US officials warn of dramatic rise in infant syphilis
However, in nine out of 10 cases the disease could have been prevented with timely testing and treatment during pregnancy, CDC said
Cases of syphilis among newborns have grown tenfold in the United States over the past 10 years, health officials warned Tuesday, part of a broader rise in sexually transmitted diseases in America.
Over 3,700 infants were born with congenital syphilis in 2022, more than 10 times the number in 2012, the Centers for Disease Control and Prevention said in a statement.
However, in nine out of 10 cases the disease could have been prevented with timely testing and treatment during pregnancy, CDC said.
Infants can develop syphilis in utero, if their mother is infected and not treated.
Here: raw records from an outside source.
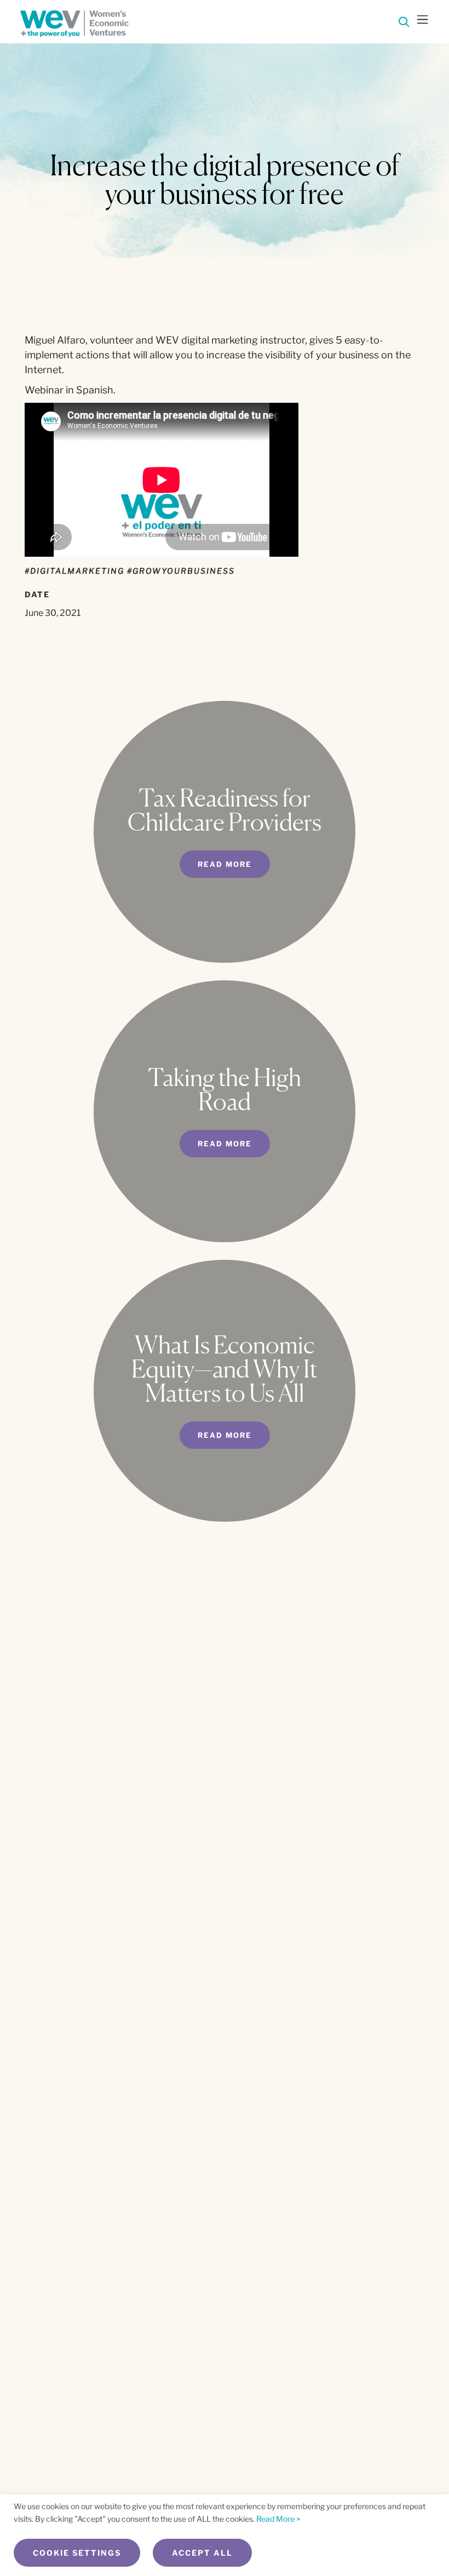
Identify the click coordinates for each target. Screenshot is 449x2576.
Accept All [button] (202, 2552)
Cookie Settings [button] (77, 2552)
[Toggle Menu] (422, 20)
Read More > (278, 2518)
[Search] (404, 24)
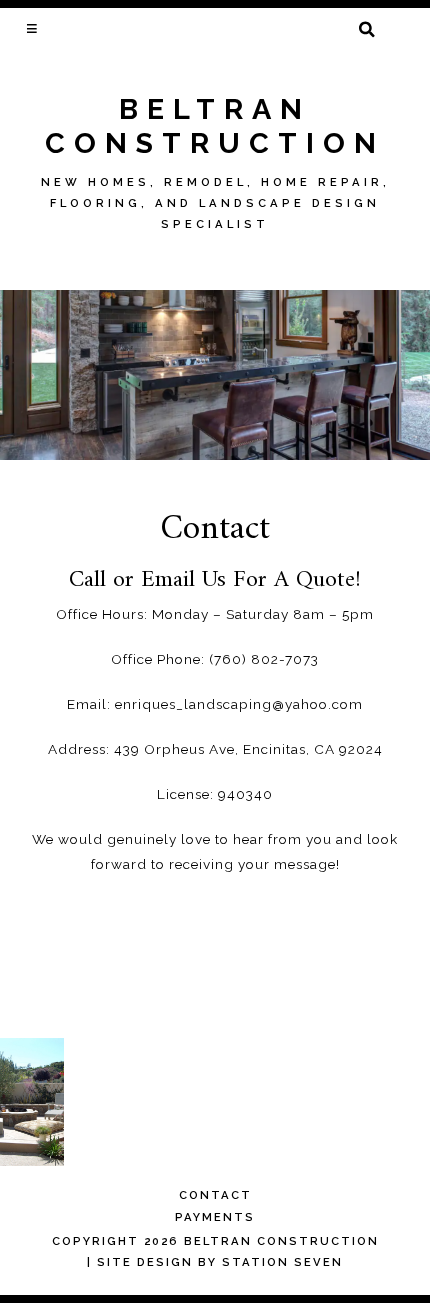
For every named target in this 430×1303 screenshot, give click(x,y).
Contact (215, 1195)
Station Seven (282, 1262)
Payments (215, 1217)
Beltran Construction (215, 126)
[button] (33, 28)
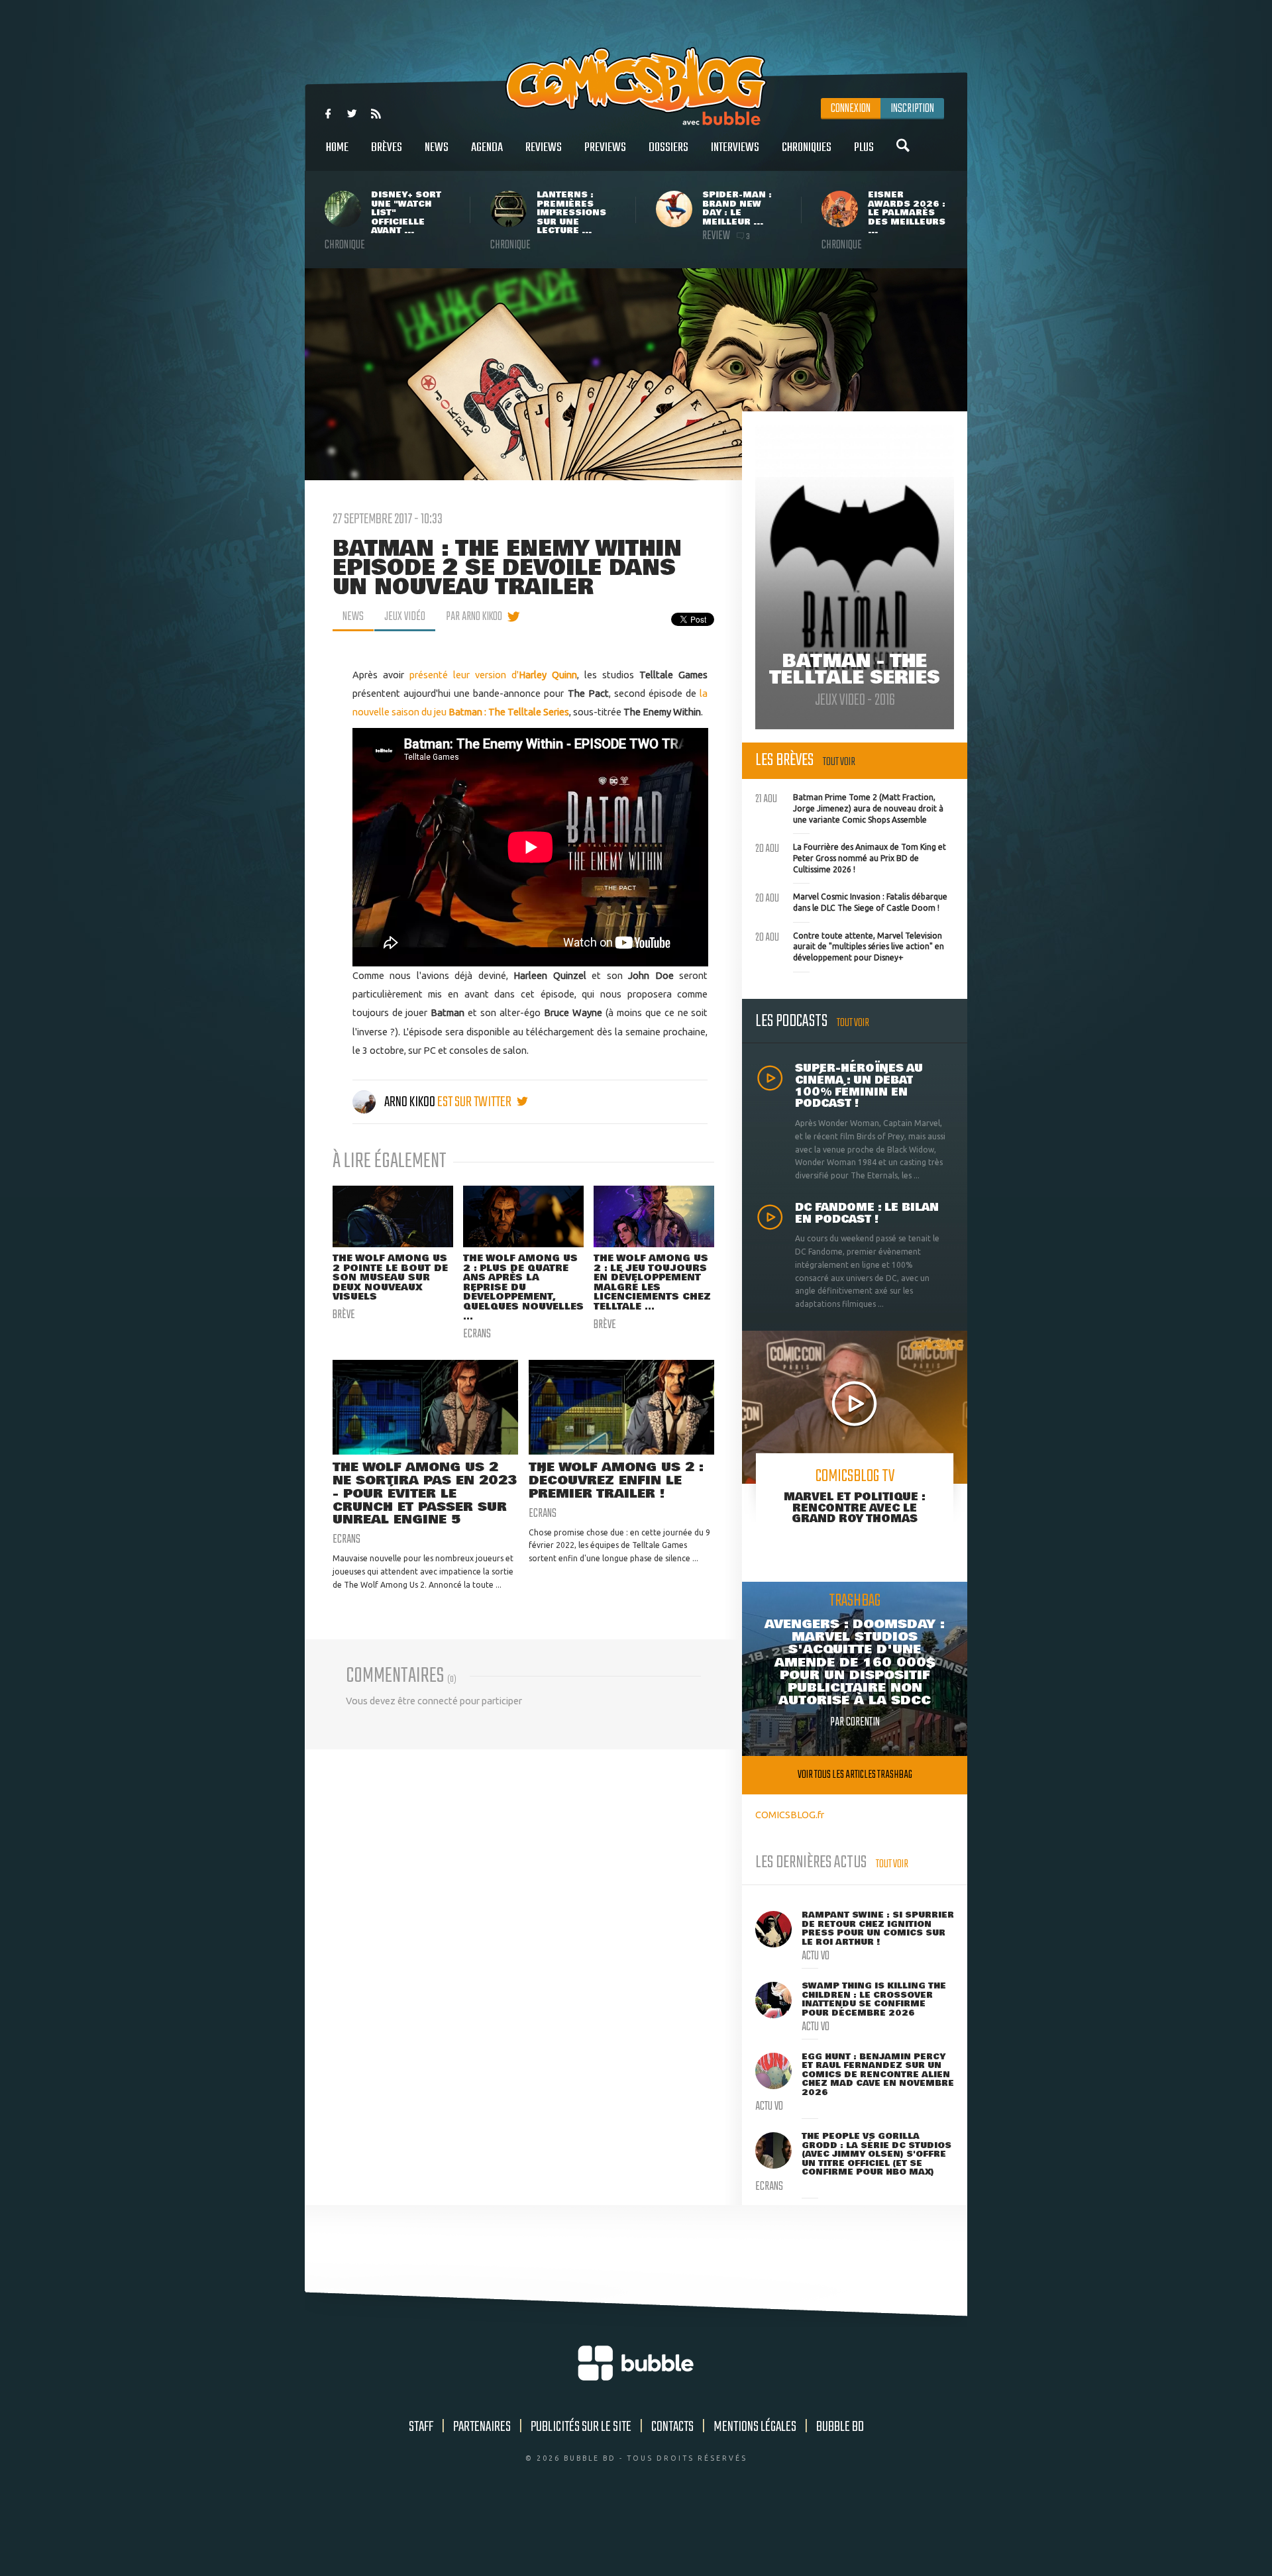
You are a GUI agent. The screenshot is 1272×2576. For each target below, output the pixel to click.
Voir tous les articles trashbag (855, 1775)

In a pregnant woman, syphilis can lead to miscarriages, death of the newborn, or long-term complications for the baby, such as loss of vision or hearing and bone malformations.
Racial minorities bear the brunt of the epidemic with lower access to testing and treatment.
Black, Native American or Hispanic babies were up to eight times more likely to be born with syphilis than babies born to white mothers in 2021, the agency said, calling for strategies tailored to the most vulnerable groups.
Barriers experienced by them "include lack of ongoing health coverage, living in health care or maternal care deserts, transportation limitations, challenges posed by substance use disorder, housing instability, poverty and racism," said Laura Bachmann, CDC's top official on the prevention of socially transmitted diseases.
The CDC called on health care providers to boost screening of pregnant women, including those treated in emergency rooms or in programs related to drug use.